本研究调查了口服补充胃蛋白酶可溶性鸡Ⅱ型胶原（PSCC-II）是否减轻了大鼠前交叉韧带断裂（ACLT）引起的骨关节炎（OA）的进展。随机将8周龄雄性Wistar大鼠分为以下组别：对照组、假手术组、ACLT组、A组（ACLT + 胃酶可溶性Ⅱ型胶原（C-II）与Ⅰ型胶原）、B组（ACLT + Amano M可溶性C-II与Ⅰ型胶原）、C组（ACLT + 高剂量Amano M可溶性C-II与Ⅰ型胶原）和D组（ACLT + 未被蛋白酶降解的C-II）。采用多种方法对膝关节进行分析：伤害感应测试、微计算机断层扫描、组织病理学和免疫组织化学。任何形式的C-II处理的大鼠均显著降低了疼痛敏感性和软骨降解。接受PSCC-II治疗的组别在模型组ACLT造成的骨关节炎方面，包括松质骨体积、小梁数量和小梁间隔均得到了有效缓解。此外，PSCC-II和未被蛋白酶降解的C-II抑制了ACLT诱导的C-II下调和基质金属蛋白酶-13、肿瘤坏死因子-α和白细胞介素-1β上调等效应。这些结果表明，PSCC-II治疗保留了传统未变性C-II的保护效果，并为OA治疗提供了更优越的益处。这些益处包括缓解疼痛、抗炎作用以及对软骨和松质骨的保护。

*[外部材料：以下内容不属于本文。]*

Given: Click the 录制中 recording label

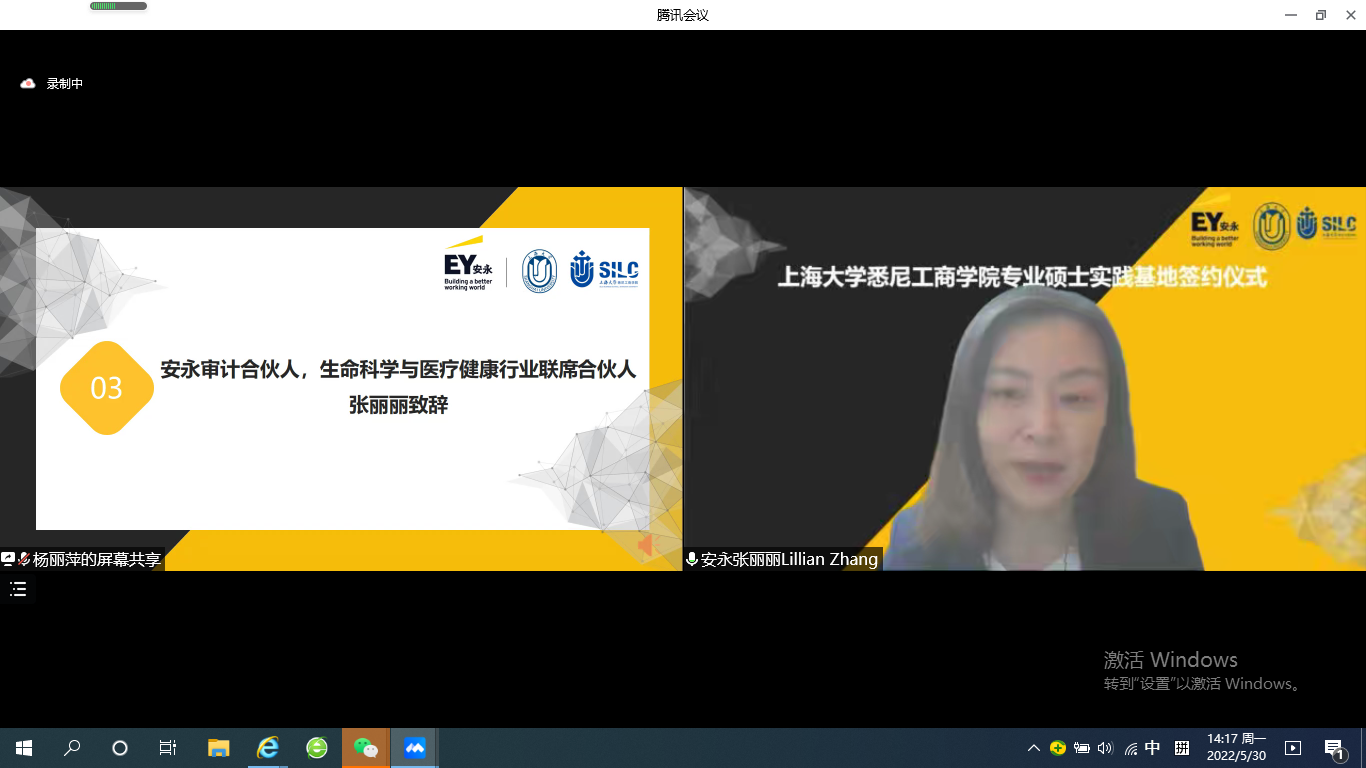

This study investigated whether oral supplementation with protease-soluble chicken type II collagen (PSCC-II) mitigates the progression of anterior cruciate ligament transection (ACLT)-induced osteoarthritis (OA) in rats. Eight-week-old male Wistar rats were randomly assigned to the following groups: control, sham, ACLT, group A (ACLT + pepsin-soluble collagen type II collagen (C-II) with type I collagen), group B (ACLT + Amano M-soluble C-II with type I collagen), group C (ACLT + high-dose Amano M-soluble C-II with type I collagen), and group D (ACLT + unproteolyzed C-II). Various methods were employed to analyze the knee joint: nociceptive tests, microcomputed tomography, histopathology, and immunohistochemistry. Rats treated with any form of C-II had significant reductions in pain sensitivity and cartilage degradation. Groups that received PSCC-II treatment effectively mitigated the ACLT-induced effects of OA concerning cancellous bone volume, trabecular number, and trabecular separation compared with the ACLT alone group. Furthermore, PSCC-II and unproteolyzed C-II suppressed ACLT-induced effects, such as the downregulation of C-II and upregulation of matrix metalloproteinase-13, tumor necrosis factor-α, and interleukin-1β. These results indicate that PSCC-II treatment retains the protective effects of traditional undenatured C-II and provide superior benefits for OA management. These benefits encompass pain relief, anti-inflammatory effects, and the protection of cartilage and cancellous bone.